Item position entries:

※

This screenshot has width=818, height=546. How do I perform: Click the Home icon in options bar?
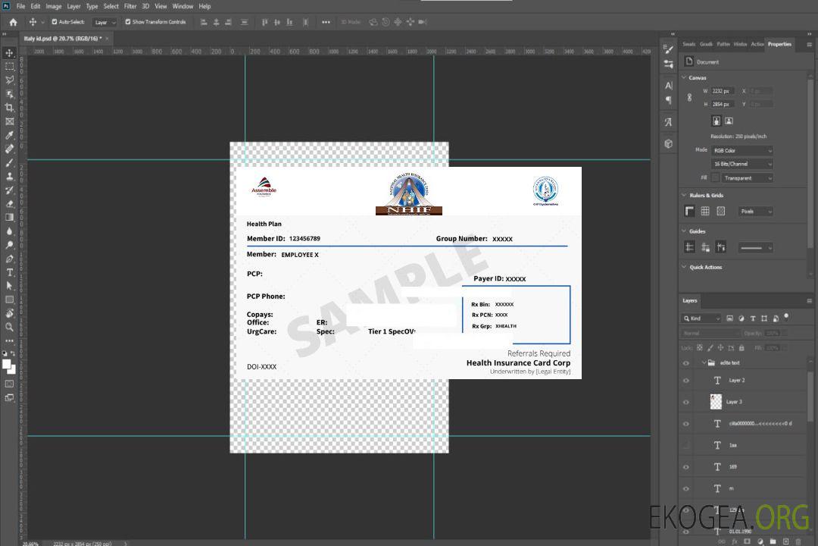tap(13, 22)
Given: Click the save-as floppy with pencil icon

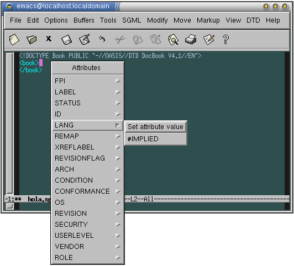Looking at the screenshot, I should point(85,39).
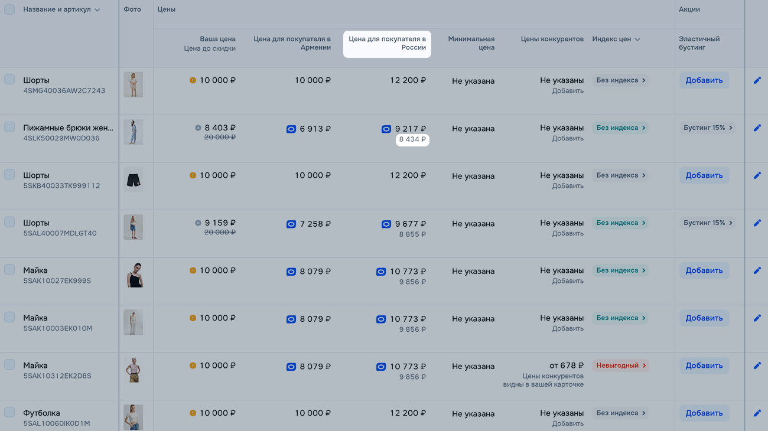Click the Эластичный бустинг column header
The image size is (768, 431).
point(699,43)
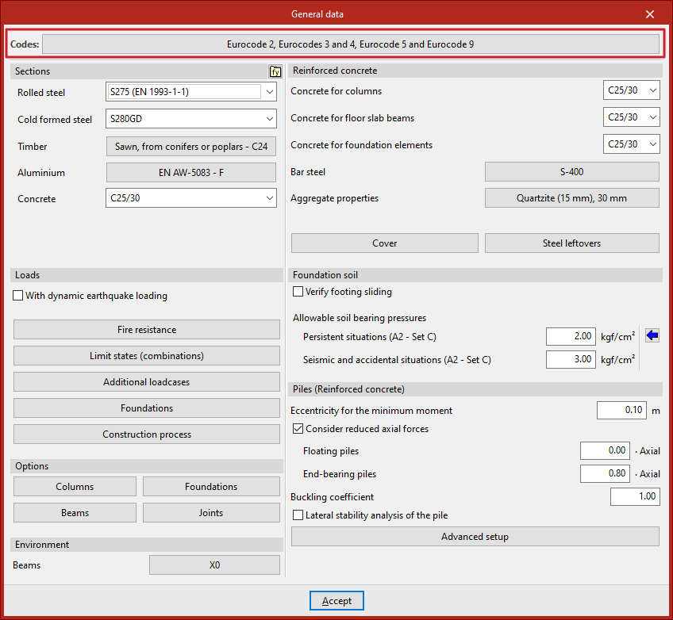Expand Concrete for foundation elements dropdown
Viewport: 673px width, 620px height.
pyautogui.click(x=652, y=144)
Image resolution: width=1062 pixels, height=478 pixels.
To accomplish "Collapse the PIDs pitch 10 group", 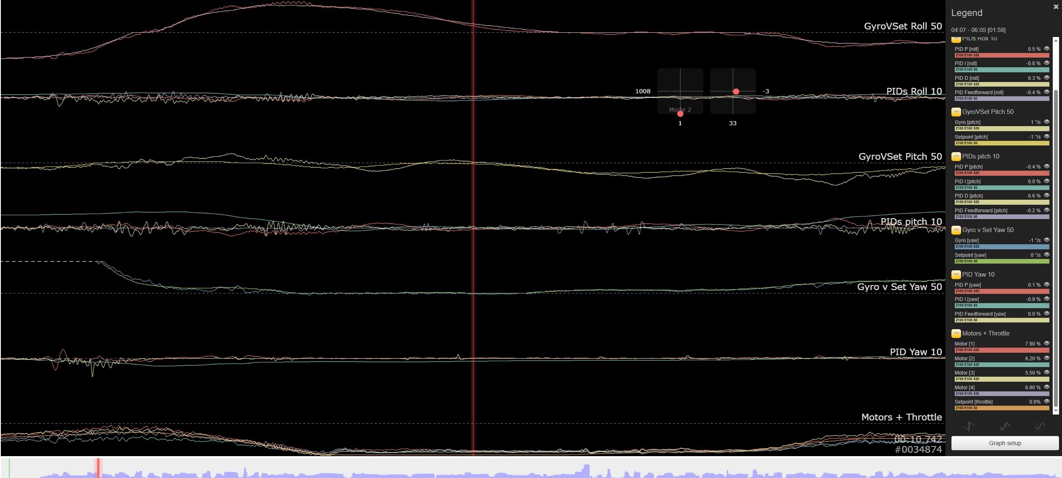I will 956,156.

※

▸ INSTRUCTIONS FOR THE TASK
Please lay out the entries as a numbered list, from the first line up to and including the line containing "tap(13, 22)", skipping blank lines and leaving out the pictures.

▸ ANSWER BELOW
1. This screenshot has width=818, height=546. How do I perform: Click the Home icon in options bar?
2. tap(13, 22)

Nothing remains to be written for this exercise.